Sin embargo, puedes darles el beneficio de la duda y organizar una conversación sobre sus preocupaciones respecto a tu pareja. La idea no es darles la razón ni iniciar un conflicto, sino entablar un diálogo y comprender su reticencia. ¿Por qué tu familia es tan dura con tu pareja? En lugar de hacer suposiciones o acusarlos de querer arruinar tu felicidad, inicia una conversación y aborda los problemas que no se han mencionado.
“Dale a tu familia el gusto de escuchar sus quejas, aunque sea una sola vez. Permíteles abordar cada problema sin justificarse. Una vez que hayan terminado, agradéceles su atención. Diles que comprendes sus preocupaciones. Esto alivia su reticencia. Saber que han expresado sus temores y que los has escuchado ayuda a disipar su ansiedad subyacente”, aconseja Susan Winter, experta en matrimonios de Elite Daily . En este punto, puedes comenzar a reflexionar sobre ti mismo. “¿Son válidos sus argumentos? Puede que haya algo de verdad en sus preocupaciones. Reflexiona sobre ellas. Podrías comentarlas más tarde con tu pareja”, sugiere la experta.
¿Es absolutamente necesario cortar los lazos con la familia?
Si tu familia desaprueba a tu pareja y la pone a prueba constantemente en las reuniones, no siempre sabes cómo reaccionar. Te sientes como el árbitro en una batalla psicológica sin sentido y tienes que tomar partido. Por un lado, quieres acabar con esta situación absurda y marcharte, y por otro, no puedes imaginarte viviendo en malos términos con tu familia.
Pero no se trata de cerrar la puerta de golpe ni de renegar de toda tu familia. A veces, la familia simplemente necesita que te sientas segura, plena y apoyada antes de dejarte ir. «En lugar de reaccionar o atacar, explica por qué eres feliz con tu pareja. Da ejemplos concretos de cómo enriquece tu vida. No intentes obtener su aprobación a toda costa. Dale tiempo a tu familia para que vean las cosas como tú las ves y se den cuenta de que eres feliz y te sientes plena», aconseja Susan Winter.
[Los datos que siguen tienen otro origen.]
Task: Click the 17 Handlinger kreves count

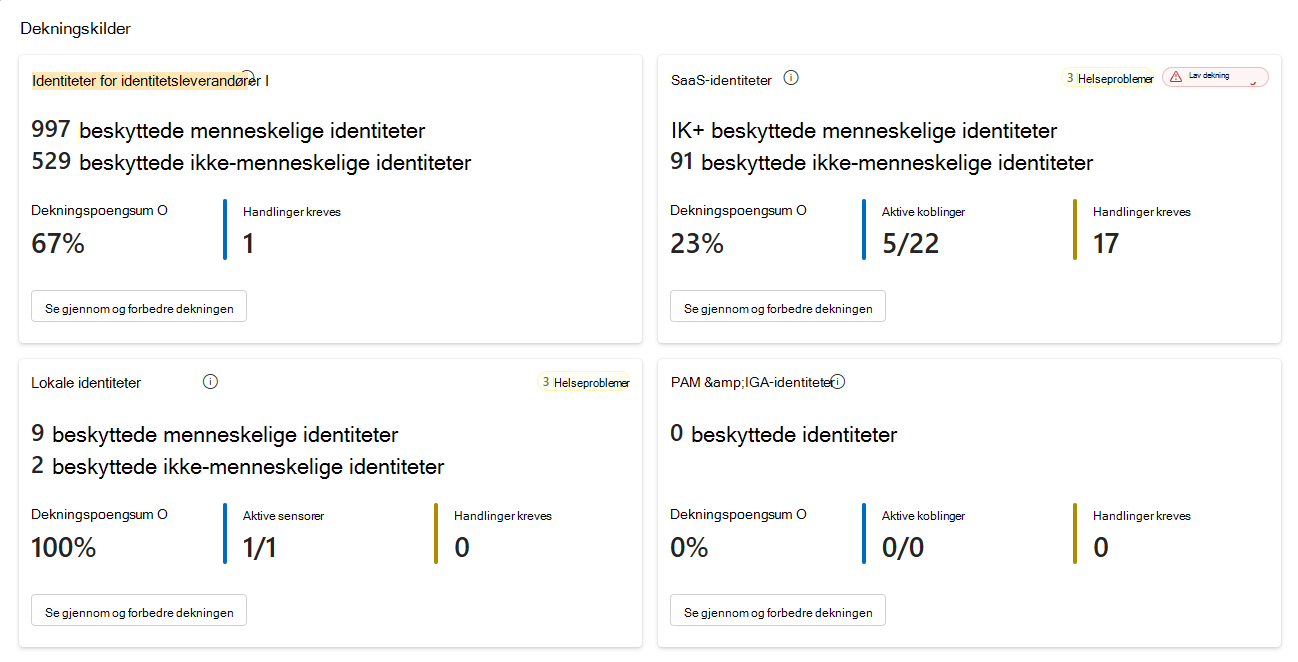Action: point(1106,243)
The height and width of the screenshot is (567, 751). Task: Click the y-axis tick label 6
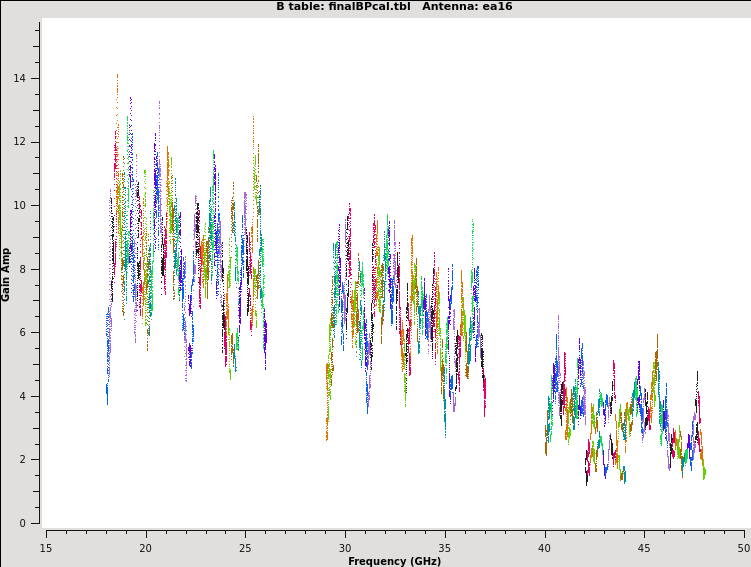(x=23, y=332)
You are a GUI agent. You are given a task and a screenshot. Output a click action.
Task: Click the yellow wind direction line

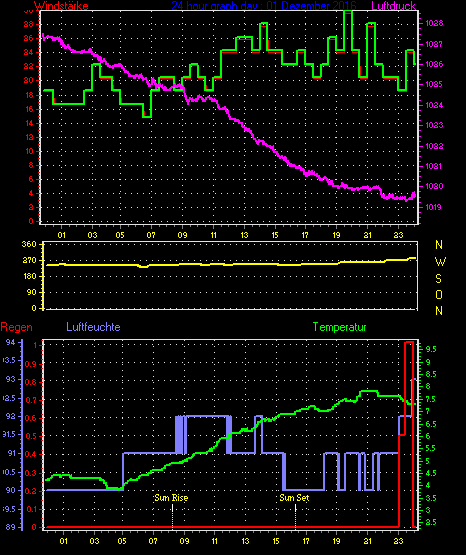(x=231, y=264)
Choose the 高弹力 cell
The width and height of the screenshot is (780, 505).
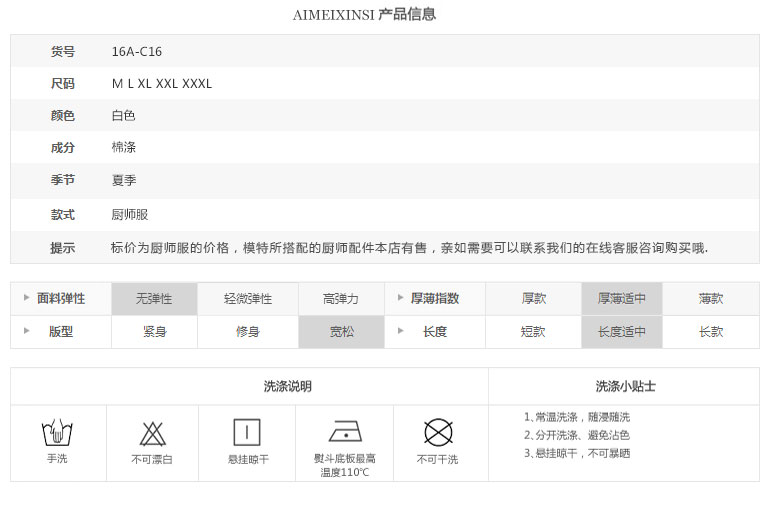341,299
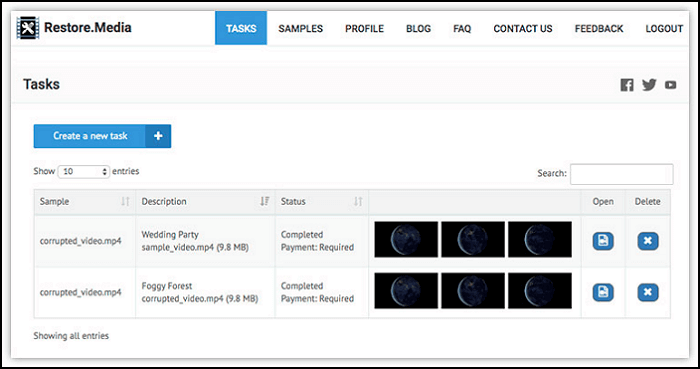Screen dimensions: 700x369
Task: Open the FAQ page
Action: pyautogui.click(x=462, y=29)
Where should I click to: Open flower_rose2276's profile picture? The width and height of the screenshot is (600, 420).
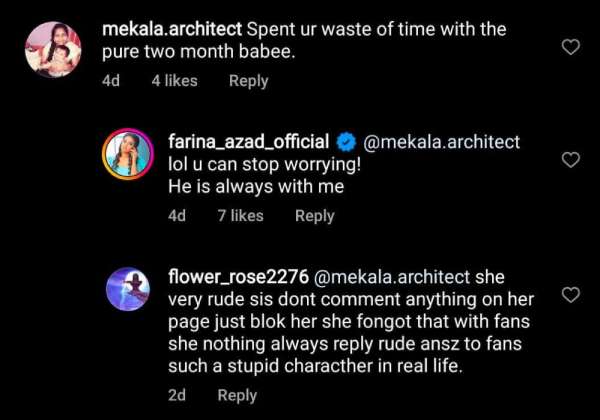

Por otro lado, si a pesar de entrevistas honestas, pruebas de compatibilidad y excelentes referencias sobre tu pareja, tu familia sigue quejándose de ella y diciéndote que "no es la persona adecuada", lo mejor es distanciarse un poco. Esto podría ser una señal de influencia tóxica.
Recuerda: tu romance es solo tuyo y no tiene por qué convertirse en una telenovela familiar. A veces, el tiempo cura las heridas y suaviza las relaciones. Y, finalmente, esa pareja que tu familia no soportaba termina formando parte de la familia.